他们俩都吓了一跳,东城区一片黑漆漆,只剩一枚月亮无比明亮地挂在空中。就那么短暂的一小会儿,好像世界上再也没有别的东西了。在一片漆黑中,不知道是出于惊慌或者是震惊,夏玥不知不觉向孟维靠近。接着,先是路灯零零星星地亮了起来,然后是附近大楼的灯光,接着,就像什么都没有发生一样,恢复了正常。

“刚刚是漆黑一片了吧?如果你说不是,我会以为自己刚刚做梦了。”孟维说。

“是。”

“幸好我们有两个人。可以互相作证。”

他们俩并肩站在天台上,像是刚刚经历世界毁灭而唯一幸存的两个人。

一种少年的心情在夏玥心中荡漾。

“跟我一起看到这个,你遗憾吗?”

“什么?”

“你可能更想跟刚刚那个周为恺一起看。”

夏玥哼了一声。

“松本清张以前也是报社广告部的。《朝日新闻》当时的西部分社广告部。”孟维说,“我啊,其实什么都知道。”

“我才不相信你会读松本清张。”

“我还读宫部美雪,但我最喜欢横山秀夫。

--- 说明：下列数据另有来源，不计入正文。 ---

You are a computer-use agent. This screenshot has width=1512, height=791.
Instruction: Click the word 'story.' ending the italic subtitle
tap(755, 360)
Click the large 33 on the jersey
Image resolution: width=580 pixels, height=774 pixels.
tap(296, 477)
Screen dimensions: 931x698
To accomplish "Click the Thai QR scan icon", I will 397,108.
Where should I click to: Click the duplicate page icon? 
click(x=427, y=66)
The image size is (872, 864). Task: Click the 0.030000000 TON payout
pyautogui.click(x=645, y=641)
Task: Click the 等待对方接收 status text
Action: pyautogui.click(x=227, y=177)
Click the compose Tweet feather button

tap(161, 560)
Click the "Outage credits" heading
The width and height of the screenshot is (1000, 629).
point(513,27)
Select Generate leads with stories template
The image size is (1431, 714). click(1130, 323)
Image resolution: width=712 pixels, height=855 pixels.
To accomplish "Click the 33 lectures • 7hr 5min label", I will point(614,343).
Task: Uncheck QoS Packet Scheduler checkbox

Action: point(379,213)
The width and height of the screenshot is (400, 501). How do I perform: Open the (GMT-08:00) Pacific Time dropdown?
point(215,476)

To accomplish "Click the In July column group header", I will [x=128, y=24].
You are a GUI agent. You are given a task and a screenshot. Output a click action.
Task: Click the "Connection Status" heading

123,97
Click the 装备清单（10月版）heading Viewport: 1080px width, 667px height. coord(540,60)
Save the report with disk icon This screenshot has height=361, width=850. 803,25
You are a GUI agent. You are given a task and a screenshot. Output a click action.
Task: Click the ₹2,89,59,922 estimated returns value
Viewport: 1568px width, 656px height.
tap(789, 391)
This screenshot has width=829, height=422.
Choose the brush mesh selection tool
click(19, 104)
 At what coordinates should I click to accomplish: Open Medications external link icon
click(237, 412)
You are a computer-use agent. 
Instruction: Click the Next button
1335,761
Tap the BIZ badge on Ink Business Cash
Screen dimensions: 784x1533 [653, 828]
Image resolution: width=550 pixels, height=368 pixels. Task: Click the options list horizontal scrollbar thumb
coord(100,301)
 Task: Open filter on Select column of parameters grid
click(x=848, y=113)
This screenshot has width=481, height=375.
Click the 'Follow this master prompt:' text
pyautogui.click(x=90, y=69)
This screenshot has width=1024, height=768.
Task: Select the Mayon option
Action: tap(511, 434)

你是不是太骄傲了啊,你根本不了解我。”

“我为什么要了解你?”夏玥说出这句话的时候,感到一种说不出来的别扭和幼稚。孟维笑了起来。

之后两个人一起在黑暗中摸索着下了楼,孟维把夏玥送到房间门口,转身正要走,又想起了什么,他问:“你房间有水吗?我好渴。”

“进来吧。”夏玥说。

房间里只开了一个落地灯,灯光温柔而暧昧,洗发水、沐浴露、香水、化妆品混杂出一种微妙的香气,弥漫在通风不良的房间里。

“你买这么多矿泉水?”孟维惊讶极了,夏玥在床头柜上摆放了至少五瓶矿泉水。

“我总是担心没有水喝。”

“有点可爱。”孟维打开一瓶,缓缓喝着。一边喝一边偷偷看她,房间里随即荡漾出一种特别的气息。这种气息已经离夏玥非常遥远和久远了,以至于她一开始都没有分辨出来。等她分辨出来之后,一种暖乎乎的东西从体内上升起来。对于接下来将要发生的事情,她有了一种预感。对于这种预感,她手足无措起来。但孟维就站在她面前,两个人靠得前所未有地近。

就在这时,电话响了,刚开始夏玥甚至没有注意,接着手机铃声越来越大,几乎充斥了整个房间。她手忙脚乱地拿出手机,难道是周为恺吗?但她打开手机一看却愣住了:竟然是方晨。而他从来没有在这个时候打过电话给她。她拿着手机走进了浴室。心里疑惑着自己直到现在都没有想起过方晨。

告诉方晨他那该死的西装在哪里之后,一切都清晰起来,一切都变得稀薄起来。膨胀的感情一瞬间消失了。那份情感和欲望也同时不在了。忽然之间她看清楚了房间里的一切。

打完电话走出门,孟维已经站在门口了,他说:“我回房间睡觉了。晚安。”他的脸一半隐藏在阴影里,声音低沉而脆弱,像是一个夏玥根本不认识的人。

几乎是脱口而出,夏玥问:“你还好吗?”这句她最讨厌的话,从此时此刻她的嘴里讲出来,就像一句对自己的反问。